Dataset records

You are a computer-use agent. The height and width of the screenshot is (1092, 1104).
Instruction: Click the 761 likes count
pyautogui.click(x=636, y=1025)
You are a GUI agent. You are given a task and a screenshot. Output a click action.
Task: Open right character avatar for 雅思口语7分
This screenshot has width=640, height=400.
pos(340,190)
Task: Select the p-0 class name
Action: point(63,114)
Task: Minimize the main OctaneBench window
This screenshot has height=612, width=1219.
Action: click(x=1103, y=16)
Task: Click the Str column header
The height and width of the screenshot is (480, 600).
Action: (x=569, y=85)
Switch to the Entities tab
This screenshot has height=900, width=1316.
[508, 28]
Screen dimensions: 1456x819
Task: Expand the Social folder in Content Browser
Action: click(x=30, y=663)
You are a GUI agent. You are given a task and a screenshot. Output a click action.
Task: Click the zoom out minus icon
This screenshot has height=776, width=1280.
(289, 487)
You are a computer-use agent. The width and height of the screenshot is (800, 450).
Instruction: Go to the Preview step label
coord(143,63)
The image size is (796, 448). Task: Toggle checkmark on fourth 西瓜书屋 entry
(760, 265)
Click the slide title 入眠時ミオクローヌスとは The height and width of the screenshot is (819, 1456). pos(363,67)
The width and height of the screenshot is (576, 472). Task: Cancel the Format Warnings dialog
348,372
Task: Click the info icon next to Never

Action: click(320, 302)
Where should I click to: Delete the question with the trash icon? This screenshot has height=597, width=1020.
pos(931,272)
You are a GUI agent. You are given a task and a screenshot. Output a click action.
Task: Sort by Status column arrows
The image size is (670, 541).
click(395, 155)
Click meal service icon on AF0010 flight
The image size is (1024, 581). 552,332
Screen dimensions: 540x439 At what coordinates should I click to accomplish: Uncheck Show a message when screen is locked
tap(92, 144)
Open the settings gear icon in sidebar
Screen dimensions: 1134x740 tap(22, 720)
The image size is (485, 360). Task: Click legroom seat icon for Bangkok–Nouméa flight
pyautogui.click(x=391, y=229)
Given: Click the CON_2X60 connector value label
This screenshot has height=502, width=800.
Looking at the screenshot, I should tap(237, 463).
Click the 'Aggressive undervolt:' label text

What you need to do
From the records given above, copy all lines containing "column".

Task solution
Task: Click the Str column header
Task: Sort by Status column arrows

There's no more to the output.